Over the years, I’ve been gradually building our collection of Latin American art from the 1960s—a time marked by political instability and turmoil but also a boundless sense of optimism and experimentation. Julio Le Parc’s work was at the very top of my list, and in 2013 I happily succeeded in acquiring Mural: Virtual Circles for LACMA. This beloved interactive work is now on view in our new David Geffen Galleries.

Seen from the front, it is deceptively static but becomes fully activated with just the slightest shift in the viewer’s position. The construction is surprisingly plain: it consists of seven wood boxes with patterned laminate placed on the interiors, which is then distortedly reflected onto curved sheets of polished metal. Despite its simplicity, the work is visually complex and almost scientific in its conception.
Born in Mendoza, Argentina, to a humble working-class family, Le Parc moved to Paris in 1958, where he was a major member of the op and kinetic art movement. In 1960, he co-founded the Groupe de Recherche d’Art Visuel (GRAV), a laboratory of collaborative artistic experimentation. The group’s goal was to break from traditional art that turned viewers into passive observers. They created playful, participatory works that destabilized the audience’s perceptions and promoted a more democratic way of experiencing art—what Le Parc called a “plastic kinetic adventure.”

A year after I acquired Mural: Virtual Circles, I traveled to Cachan, just outside Paris, to visit Le Parc. His son, Yamil, warmly picked me up at the train station and brought me in through a scintillating dark room filled with luminous kinetic works. From there we proceeded to the home-studio: a bright space covered with large mood-lifting works painted the colors of the rainbow. Le Parc came down dressed in his signature blue overalls and lab coat. When he found out I was from Mexico, he mischievously brought out a bottle of tequila, and we talked about this and that while touring his enormous workspace. We had a great time. He was as optimistic as he was incisive, and generously fielded all my impertinent questions, including whether he considered himself more a European or Latin American artist, to which he wryly responded that he was both.

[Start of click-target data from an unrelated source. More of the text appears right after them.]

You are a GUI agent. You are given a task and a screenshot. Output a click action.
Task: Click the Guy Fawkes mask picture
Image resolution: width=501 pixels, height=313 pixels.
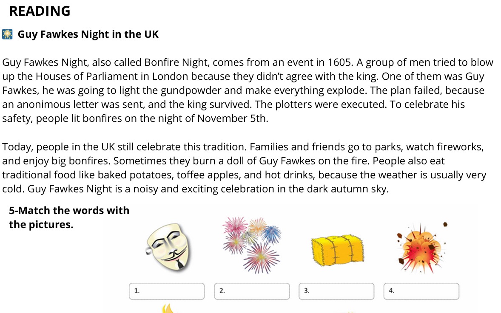pyautogui.click(x=169, y=248)
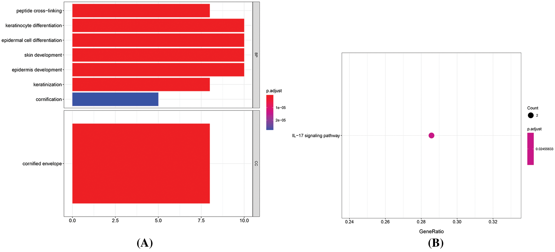Click the CC facet strip label

[x=256, y=164]
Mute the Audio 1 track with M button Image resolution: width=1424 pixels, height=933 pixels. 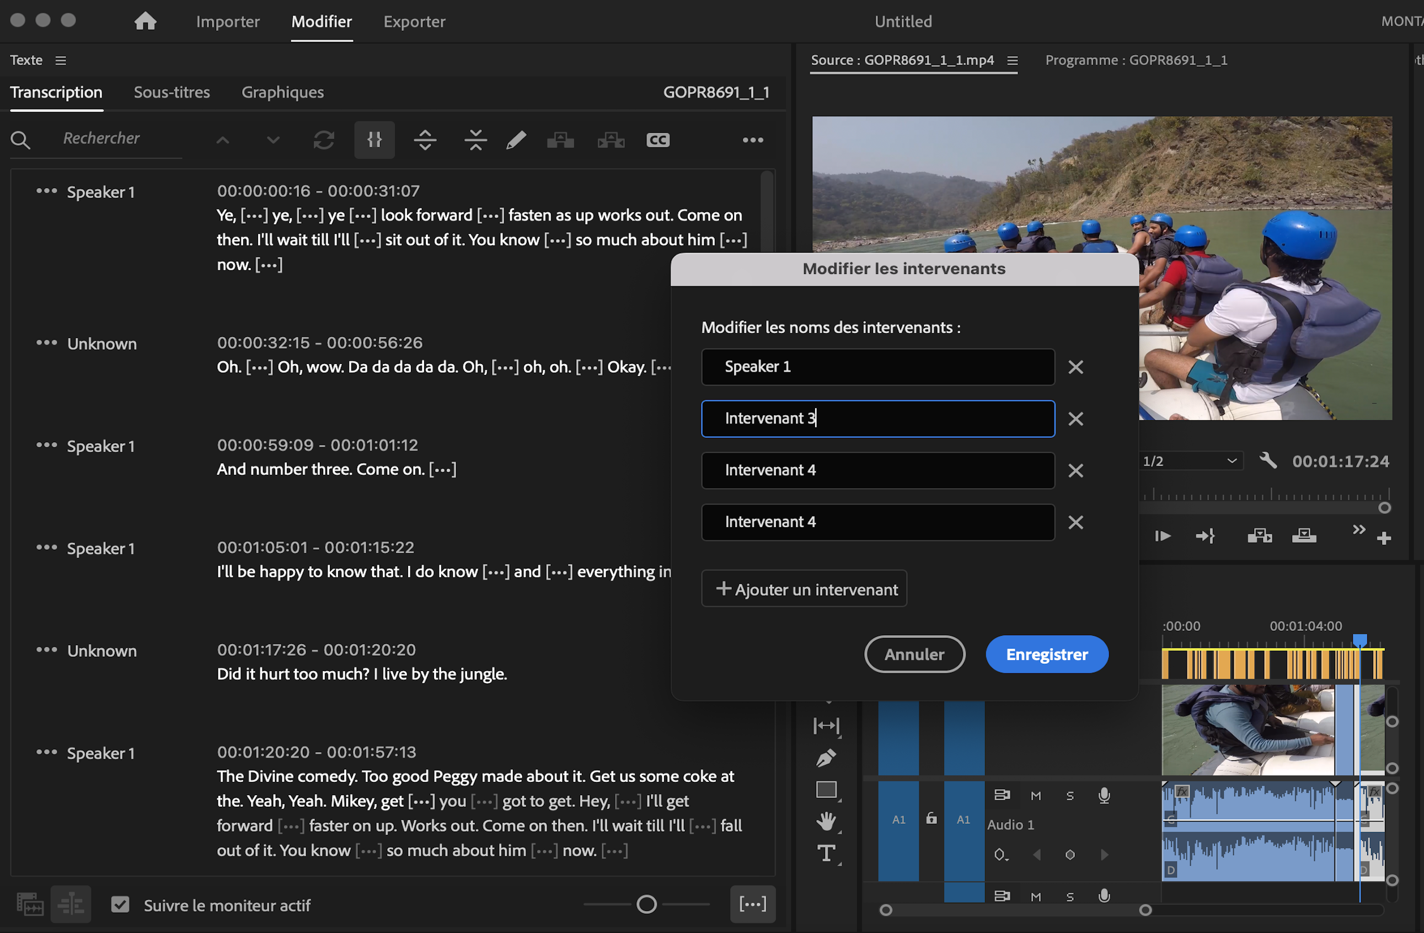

For him, whether his work was presented within the context of Europe or Latin America was irrelevant because any work could be shown in myriad contexts; what mattered was that it be shared and enjoyed by everyone. In this sense it’s instructive to remember that throughout his life and career, Le Parc maintained one foot in Latin America, where he frequently traveled and exhibited his work, and that when he went on to win, with great fanfare, the International Grand Prize for Painting at the 1966 Venice Biennial, he represented Argentina, not France. I found Le Parc’s lack of concern with such divisions refreshing, especially in light of recalcitrant efforts to pigeonhole artists into myopic categories that are more exclusive than inclusive.
Mural: Virtual Circles was created during the heyday of GRAV’s formal investigations, two years before the group disbanded in 1968. It was exhibited by the celebrated art dealer Denise René (1913–2012) in 1968. Le Parc’s playful yet exacting work brilliantly mirrors his own personality. His blue overalls and lab coat were clearly much more than protective garments: they symbolized that art-making is a form of work like any other (not an elitist activity), and that a good work ethic is the path to all forms of creativity. He belonged to a generation that considered the viewer part of the artwork—not separate from it—and that strove to demystify the idea of the artist as a solitary genius. Ahead of his time in more ways than one, he never stopped experimenting.